Infanto-juvenil

¿En qué consiste?

La infancia y la adolescencia son etapas de grandes cambios y aprendizajes que, en ocasiones, pueden venir acompañadas de dificultades emocionales, conductuales o de adaptación. La terapia infanto-juvenil ofrece un espacio seguro y acogedor donde los niños y adolescentes pueden expresar lo que sienten, aprender a comprenderse mejor y desarrollar estrategias para afrontar sus retos de manera saludable.
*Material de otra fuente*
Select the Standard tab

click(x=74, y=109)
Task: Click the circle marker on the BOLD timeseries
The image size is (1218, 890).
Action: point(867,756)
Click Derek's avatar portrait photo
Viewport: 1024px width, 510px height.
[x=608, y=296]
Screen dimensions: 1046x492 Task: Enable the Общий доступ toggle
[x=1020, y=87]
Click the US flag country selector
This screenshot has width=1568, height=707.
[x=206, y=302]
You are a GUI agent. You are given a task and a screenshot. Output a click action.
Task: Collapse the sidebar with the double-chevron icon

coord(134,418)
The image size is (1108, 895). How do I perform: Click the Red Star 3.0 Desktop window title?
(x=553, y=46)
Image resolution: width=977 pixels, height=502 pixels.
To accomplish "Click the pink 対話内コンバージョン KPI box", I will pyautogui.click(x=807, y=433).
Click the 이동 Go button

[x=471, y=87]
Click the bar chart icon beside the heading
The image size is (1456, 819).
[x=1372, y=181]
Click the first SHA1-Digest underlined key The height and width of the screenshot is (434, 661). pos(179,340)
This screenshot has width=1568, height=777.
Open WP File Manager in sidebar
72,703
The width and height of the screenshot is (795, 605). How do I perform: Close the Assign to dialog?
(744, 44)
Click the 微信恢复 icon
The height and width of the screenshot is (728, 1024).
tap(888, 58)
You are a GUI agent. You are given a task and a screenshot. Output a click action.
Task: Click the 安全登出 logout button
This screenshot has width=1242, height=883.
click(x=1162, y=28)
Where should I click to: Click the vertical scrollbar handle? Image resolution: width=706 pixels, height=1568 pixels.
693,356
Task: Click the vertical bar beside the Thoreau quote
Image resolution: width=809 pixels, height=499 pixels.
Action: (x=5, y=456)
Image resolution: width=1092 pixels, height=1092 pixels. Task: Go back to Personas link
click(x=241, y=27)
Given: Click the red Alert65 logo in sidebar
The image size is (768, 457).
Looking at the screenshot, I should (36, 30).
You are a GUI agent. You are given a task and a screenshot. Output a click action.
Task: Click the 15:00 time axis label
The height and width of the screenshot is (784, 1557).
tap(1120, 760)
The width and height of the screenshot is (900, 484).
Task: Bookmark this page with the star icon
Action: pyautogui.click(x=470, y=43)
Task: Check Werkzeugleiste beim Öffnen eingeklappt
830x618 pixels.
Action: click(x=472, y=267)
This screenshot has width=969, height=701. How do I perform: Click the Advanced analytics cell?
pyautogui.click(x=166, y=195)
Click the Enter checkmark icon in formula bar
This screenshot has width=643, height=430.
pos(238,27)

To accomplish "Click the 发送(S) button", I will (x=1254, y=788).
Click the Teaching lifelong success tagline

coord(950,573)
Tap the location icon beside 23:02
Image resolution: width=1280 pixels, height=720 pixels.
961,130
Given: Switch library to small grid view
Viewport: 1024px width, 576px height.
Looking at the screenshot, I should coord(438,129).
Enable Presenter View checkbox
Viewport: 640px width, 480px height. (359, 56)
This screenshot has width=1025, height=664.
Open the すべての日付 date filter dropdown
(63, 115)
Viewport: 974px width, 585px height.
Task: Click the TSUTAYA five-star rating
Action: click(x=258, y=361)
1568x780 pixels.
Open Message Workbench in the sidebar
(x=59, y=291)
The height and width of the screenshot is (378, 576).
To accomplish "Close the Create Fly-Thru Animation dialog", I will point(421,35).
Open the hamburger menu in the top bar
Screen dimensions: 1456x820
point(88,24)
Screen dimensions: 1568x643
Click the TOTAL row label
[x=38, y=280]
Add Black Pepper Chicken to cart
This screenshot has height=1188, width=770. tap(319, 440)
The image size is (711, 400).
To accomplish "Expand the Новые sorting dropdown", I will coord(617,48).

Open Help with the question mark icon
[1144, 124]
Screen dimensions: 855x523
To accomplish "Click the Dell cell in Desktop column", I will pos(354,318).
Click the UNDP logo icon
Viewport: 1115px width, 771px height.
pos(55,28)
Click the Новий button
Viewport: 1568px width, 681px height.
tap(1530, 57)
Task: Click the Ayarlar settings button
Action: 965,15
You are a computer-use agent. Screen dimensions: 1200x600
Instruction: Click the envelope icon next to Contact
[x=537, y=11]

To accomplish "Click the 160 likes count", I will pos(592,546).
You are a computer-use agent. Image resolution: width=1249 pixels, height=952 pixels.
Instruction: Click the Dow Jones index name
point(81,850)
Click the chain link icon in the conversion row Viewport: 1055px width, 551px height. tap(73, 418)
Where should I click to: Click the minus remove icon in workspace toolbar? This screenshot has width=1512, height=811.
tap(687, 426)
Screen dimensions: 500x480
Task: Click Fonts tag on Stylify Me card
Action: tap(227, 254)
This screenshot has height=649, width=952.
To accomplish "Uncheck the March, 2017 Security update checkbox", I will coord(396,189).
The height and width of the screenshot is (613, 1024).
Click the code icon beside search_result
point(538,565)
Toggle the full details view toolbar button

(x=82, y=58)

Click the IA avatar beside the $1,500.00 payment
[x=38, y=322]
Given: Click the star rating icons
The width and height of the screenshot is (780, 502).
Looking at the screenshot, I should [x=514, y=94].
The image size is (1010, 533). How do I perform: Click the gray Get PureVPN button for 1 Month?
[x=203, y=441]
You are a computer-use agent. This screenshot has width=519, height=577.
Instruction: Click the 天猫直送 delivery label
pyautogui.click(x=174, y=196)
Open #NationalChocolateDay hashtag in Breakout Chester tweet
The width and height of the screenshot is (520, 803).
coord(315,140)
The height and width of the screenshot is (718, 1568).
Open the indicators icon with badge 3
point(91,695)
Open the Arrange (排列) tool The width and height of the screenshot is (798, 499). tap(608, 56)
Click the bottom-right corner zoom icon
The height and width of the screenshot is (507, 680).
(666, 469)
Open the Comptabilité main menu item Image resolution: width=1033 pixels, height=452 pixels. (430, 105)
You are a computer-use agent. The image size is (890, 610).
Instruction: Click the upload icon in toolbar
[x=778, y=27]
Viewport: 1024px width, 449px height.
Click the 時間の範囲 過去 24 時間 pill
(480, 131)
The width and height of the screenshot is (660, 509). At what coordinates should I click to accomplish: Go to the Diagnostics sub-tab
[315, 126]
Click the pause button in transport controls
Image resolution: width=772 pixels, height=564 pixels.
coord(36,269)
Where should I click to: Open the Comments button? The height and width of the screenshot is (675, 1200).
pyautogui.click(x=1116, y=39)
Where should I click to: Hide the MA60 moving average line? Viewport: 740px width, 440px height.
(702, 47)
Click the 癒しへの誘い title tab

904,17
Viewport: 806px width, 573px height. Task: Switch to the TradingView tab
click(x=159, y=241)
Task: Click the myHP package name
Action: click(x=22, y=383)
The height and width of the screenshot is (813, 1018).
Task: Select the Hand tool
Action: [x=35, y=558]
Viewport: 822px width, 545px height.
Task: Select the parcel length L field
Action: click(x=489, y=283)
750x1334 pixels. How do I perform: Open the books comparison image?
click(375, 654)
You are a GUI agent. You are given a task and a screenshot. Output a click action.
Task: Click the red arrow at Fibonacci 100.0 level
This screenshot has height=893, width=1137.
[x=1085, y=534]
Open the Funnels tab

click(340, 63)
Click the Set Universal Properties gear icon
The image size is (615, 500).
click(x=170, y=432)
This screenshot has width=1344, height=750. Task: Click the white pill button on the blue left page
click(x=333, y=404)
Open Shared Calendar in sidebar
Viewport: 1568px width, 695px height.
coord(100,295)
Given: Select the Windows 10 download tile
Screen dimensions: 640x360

A través del juego, la conversación y herramientas adaptadas a cada etapa evolutiva, se busca fortalecer sus recursos personales y acompañar a las familias en el proceso, favoreciendo así el bienestar y el desarrollo integral de los más jóvenes.

¿Qué podemos tratar?

Miedos intensos, preocupaciones excesivas, ansiedad de separación, ataques de pánico o fobias escolares/sociales.

Tristeza persistente, irritabilidad, apatía, pérdida de interés en juegos o actividades, baja energía o desesperanza.

Comportamientos desafiantes, rabietas intensas, desobediencia persistente, agresividad o problemas de autocontrol.

Problemas para identificar, expresar o regular las emociones; explosiones emocionales, ansiedad ante cambios o frustración.

Problemas de concentración, desmotivación, bajo rendimiento, estrés frente a exámenes o rechazo escolar.

Sentimientos de inseguridad, comparación con los demás, falta de confianza en las propias capacidades.

Dificultades para hacer amigos, timidez excesiva, conflictos entre hermanos o con compañeros de clase.

Restricción de la comida, atracones, vómitos, preocupación por el peso o la imagen corporal.

Consecuencias de experiencias dolorosas como bullying, abuso, negligencia, violencia o pérdidas familiares.

Procesamiento de pérdidas significativas (fallecimientos, separación de los padres, cambios de entorno).

Insomnio, pesadillas recurrentes o terrores nocturnos que afectan al descanso y al bienestar.

Miedos intensos que van más allá de lo esperado para la edad (oscuridad, separación, fracaso escolar, rechazo social).

Conflictos entre padres e hijos, adaptación a separaciones o divorcios, llegada de nuevos hermanos, dinámicas familiares tensas.

Uso problemático de videojuegos, redes sociales, internet o móvil que afecta a la vida cotidiana.

Procesos de autoconocimiento y construcción de una identidad saludable.

Rabia, impulsividad o reacciones desproporcionadas frente a la frustración.

Un lugar adaptado a niños y adolescentes, donde pueden expresarse libremente y aprender herramientas para su bienestar.

¿Qué formato sigo?

Frecuencia

Semanal
Quincenal
Mensual
Las frecuencias se adaptan al progreso de la terapia.

Modalidad

Online
(Solo adolescentes)
Presencial
(Menores de 13 años y adolescentes)

Tiempo

1 Hora
El tiempo de la sesión es aproximado.